**Instructions to follow**
Transcribe the listing below in its entirety.

-------- Extracted records

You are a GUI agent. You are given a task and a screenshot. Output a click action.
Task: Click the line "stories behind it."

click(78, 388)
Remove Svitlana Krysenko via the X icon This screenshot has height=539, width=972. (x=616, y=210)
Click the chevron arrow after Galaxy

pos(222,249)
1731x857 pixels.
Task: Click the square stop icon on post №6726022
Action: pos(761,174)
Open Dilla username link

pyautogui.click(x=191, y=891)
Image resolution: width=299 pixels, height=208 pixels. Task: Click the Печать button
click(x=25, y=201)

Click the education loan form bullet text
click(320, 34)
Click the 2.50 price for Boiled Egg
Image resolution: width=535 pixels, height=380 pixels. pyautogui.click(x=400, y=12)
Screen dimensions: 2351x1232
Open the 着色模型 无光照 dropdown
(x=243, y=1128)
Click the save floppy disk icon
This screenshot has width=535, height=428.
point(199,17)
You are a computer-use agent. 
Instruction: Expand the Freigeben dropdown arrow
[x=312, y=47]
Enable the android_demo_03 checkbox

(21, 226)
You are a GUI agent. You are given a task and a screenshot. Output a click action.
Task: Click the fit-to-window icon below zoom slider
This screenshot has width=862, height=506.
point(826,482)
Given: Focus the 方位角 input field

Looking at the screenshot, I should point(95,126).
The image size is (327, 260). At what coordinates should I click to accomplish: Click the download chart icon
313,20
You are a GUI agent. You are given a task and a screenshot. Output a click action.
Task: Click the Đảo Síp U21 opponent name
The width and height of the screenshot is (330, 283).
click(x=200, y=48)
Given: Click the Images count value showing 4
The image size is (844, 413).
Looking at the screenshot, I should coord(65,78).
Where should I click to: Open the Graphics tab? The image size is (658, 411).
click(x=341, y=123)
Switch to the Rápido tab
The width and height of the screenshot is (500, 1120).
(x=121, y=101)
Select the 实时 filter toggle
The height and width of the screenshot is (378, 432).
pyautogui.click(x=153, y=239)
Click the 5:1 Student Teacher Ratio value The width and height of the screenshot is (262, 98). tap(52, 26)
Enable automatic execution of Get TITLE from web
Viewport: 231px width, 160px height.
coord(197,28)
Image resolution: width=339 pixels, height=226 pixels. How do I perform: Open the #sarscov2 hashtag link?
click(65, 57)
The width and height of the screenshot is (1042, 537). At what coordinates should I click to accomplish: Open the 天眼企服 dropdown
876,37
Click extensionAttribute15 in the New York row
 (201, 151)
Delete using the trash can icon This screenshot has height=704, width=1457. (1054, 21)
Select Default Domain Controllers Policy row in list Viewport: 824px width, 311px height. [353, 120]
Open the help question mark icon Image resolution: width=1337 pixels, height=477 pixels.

----------------

**Written solution**
You are a GUI agent. You are given a task and a screenshot. Output a click action.
Task: Click the line "stories behind it."

click(78, 388)
Remove Svitlana Krysenko via the X icon This screenshot has height=539, width=972. (x=616, y=210)
Click the chevron arrow after Galaxy

pos(222,249)
1731x857 pixels.
Task: Click the square stop icon on post №6726022
Action: pos(761,174)
Open Dilla username link

pyautogui.click(x=191, y=891)
Image resolution: width=299 pixels, height=208 pixels. Task: Click the Печать button
click(x=25, y=201)

Click the education loan form bullet text
click(320, 34)
Click the 2.50 price for Boiled Egg
Image resolution: width=535 pixels, height=380 pixels. pyautogui.click(x=400, y=12)
Screen dimensions: 2351x1232
Open the 着色模型 无光照 dropdown
(x=243, y=1128)
Click the save floppy disk icon
This screenshot has width=535, height=428.
point(199,17)
You are a computer-use agent. 
Instruction: Expand the Freigeben dropdown arrow
[x=312, y=47]
Enable the android_demo_03 checkbox

(21, 226)
You are a GUI agent. You are given a task and a screenshot. Output a click action.
Task: Click the fit-to-window icon below zoom slider
This screenshot has width=862, height=506.
point(826,482)
Given: Focus the 方位角 input field

Looking at the screenshot, I should point(95,126).
The image size is (327, 260). At what coordinates should I click to accomplish: Click the download chart icon
313,20
You are a GUI agent. You are given a task and a screenshot. Output a click action.
Task: Click the Đảo Síp U21 opponent name
The width and height of the screenshot is (330, 283).
click(x=200, y=48)
Given: Click the Images count value showing 4
The image size is (844, 413).
Looking at the screenshot, I should coord(65,78).
Where should I click to: Open the Graphics tab? The image size is (658, 411).
click(x=341, y=123)
Switch to the Rápido tab
The width and height of the screenshot is (500, 1120).
(x=121, y=101)
Select the 实时 filter toggle
The height and width of the screenshot is (378, 432).
pyautogui.click(x=153, y=239)
Click the 5:1 Student Teacher Ratio value The width and height of the screenshot is (262, 98). tap(52, 26)
Enable automatic execution of Get TITLE from web
Viewport: 231px width, 160px height.
coord(197,28)
Image resolution: width=339 pixels, height=226 pixels. How do I perform: Open the #sarscov2 hashtag link?
click(65, 57)
The width and height of the screenshot is (1042, 537). At what coordinates should I click to accomplish: Open the 天眼企服 dropdown
876,37
Click extensionAttribute15 in the New York row
 (201, 151)
Delete using the trash can icon This screenshot has height=704, width=1457. (1054, 21)
Select Default Domain Controllers Policy row in list Viewport: 824px width, 311px height. [353, 120]
Open the help question mark icon Image resolution: width=1337 pixels, height=477 pixels.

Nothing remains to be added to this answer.